Mark Erhardt: I didn’t.

Mike Schmidt: Okay, it’s close enough that it seems correct, but it doesn’t really seem like it affects the listfunds RPC. So, our bad on this one, guys!

Eclair #2761

Last PR this week is to the Eclair repository, #2761. And quoting t-bast from the PR, “Splicing and dual funding introduce a new scenario that could not happen before, where the channel initiator, the one paying the fees for the commitment transaction, can end up below the channel reserve, or just above the channel reserve, but any additional HTLCs would make it go below the reserve”. And in that case, it means that most of the channel’s funds are on the non-initiator side of the channel so that, “We should allow HTLCs from the non-initiator to the initiator to move funds towards the initiator”, and that would result in a more balanced channel where both sides meet the channel reserve requirement. And Eclair is allowing the ability to slightly dip into that channel reserve if that’s the case, and they limit that to at most five pending HTLCs to limit the exposure.

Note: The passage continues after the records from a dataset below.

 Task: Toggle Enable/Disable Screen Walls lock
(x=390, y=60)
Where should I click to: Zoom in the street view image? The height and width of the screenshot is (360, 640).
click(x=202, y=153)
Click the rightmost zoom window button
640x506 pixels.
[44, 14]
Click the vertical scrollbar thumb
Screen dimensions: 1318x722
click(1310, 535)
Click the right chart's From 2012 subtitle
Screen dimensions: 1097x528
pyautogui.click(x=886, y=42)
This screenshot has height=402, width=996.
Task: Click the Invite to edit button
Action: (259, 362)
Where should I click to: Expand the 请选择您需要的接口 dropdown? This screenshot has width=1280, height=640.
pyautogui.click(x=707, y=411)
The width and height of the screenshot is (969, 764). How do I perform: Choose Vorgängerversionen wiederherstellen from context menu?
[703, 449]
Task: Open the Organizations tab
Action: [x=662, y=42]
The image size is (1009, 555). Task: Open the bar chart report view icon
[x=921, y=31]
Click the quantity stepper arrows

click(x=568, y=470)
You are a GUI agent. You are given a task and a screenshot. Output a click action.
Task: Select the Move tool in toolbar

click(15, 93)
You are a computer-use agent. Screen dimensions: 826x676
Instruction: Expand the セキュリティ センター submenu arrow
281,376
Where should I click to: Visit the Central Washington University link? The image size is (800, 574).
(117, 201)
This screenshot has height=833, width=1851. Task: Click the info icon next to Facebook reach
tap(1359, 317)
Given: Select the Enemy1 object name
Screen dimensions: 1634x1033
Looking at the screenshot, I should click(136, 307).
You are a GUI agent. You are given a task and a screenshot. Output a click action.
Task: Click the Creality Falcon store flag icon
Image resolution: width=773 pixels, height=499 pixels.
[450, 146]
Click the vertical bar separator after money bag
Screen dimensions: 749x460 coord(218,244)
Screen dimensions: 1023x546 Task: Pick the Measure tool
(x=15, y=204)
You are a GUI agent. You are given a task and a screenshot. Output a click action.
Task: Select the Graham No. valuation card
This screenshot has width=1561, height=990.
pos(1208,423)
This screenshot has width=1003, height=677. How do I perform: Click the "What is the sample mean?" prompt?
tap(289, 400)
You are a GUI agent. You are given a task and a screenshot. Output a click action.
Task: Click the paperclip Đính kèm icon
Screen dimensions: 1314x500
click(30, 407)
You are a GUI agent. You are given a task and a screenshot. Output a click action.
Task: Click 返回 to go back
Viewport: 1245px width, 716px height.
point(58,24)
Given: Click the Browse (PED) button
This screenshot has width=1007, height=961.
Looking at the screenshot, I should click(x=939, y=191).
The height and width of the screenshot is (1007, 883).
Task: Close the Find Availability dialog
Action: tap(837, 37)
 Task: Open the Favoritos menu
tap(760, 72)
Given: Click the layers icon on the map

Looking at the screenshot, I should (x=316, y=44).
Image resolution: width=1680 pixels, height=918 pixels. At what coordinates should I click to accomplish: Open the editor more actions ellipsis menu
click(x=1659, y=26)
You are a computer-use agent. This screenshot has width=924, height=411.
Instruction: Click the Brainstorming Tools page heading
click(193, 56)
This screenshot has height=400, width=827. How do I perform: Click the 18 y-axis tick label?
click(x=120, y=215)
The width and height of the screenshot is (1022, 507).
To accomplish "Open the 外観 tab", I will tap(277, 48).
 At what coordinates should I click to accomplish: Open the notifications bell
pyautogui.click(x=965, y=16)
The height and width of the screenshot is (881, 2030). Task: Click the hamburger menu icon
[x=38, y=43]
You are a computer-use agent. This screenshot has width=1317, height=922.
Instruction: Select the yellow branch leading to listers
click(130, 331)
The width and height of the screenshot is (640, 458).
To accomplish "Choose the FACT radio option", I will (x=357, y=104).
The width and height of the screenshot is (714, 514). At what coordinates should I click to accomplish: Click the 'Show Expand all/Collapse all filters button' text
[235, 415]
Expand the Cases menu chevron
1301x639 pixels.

This change that was implemented in Eclair was actually proposed for the LN spec, but that recommendation was closed because the other LN implementations didn’t like that approach and preferred an alternate approach, which was tracking the previous channel reserve until the new channel reserve was met. And so, because the other implementations did it this other way, t-bast said he didn’t like that approach that the other implementations were taking, because it was awkward to track, and he preferred this option still, and that it achieved similar benefits by just allowing a few extra HTLCs. It’s a little bit of discrepancy in how to handle this scenario in the LN implementations. And t-bast went on his own, it sounds like. Murch?

Mark Erhardt: Yeah, I was staring at this a little bit, and I was wondering how a splice could cause the channel initiator to drop below the channel reserve. And I think the reason this is happening is, the channel reserve is required to be 1% of the channel capacity. And when you add more funds to the remote side, the overall capacity is increasing, but the initiator’s balance is not increasing, right? So, when the initiator was already close to the channel reserve on the old amount and the overall capacity increases, it now may drop below that 1% of the new capacity by no fault of their own. And so now, almost all the funds are on the non-initiator side, and in order to move them over, you couldn’t add an HTLC because that would increase the channel reserve requirement, because you basically lock in more funds for the fees because the transaction is getting bigger, and now your channel reserve on the initiator side is even smaller compared to the overall capacity.

So, that just as context for why this is an issue, and if any LN people find that I’m misrepresenting that, please leave us feedback in the comments on Twitter.

Mike Schmidt: Well, thanks to our special guests this week, Johan and Abubakar, for joining us and explaining what they’ve been working on. Thanks always to my co-host, Murch, and thanks to you all for joining us this week. Murch, any parting words?

Mark Erhardt: I will see you in three weeks. I’m on vacation, bye!

Mike Schmidt: Oh yeah, that’s right, we won’t have Murch for the next few weeks. So, I think Dave may be joining us, Dave Harding, so that will be great. And hopefully we can get by without you, and hopefully you enjoy your time off, Murch. Cheers.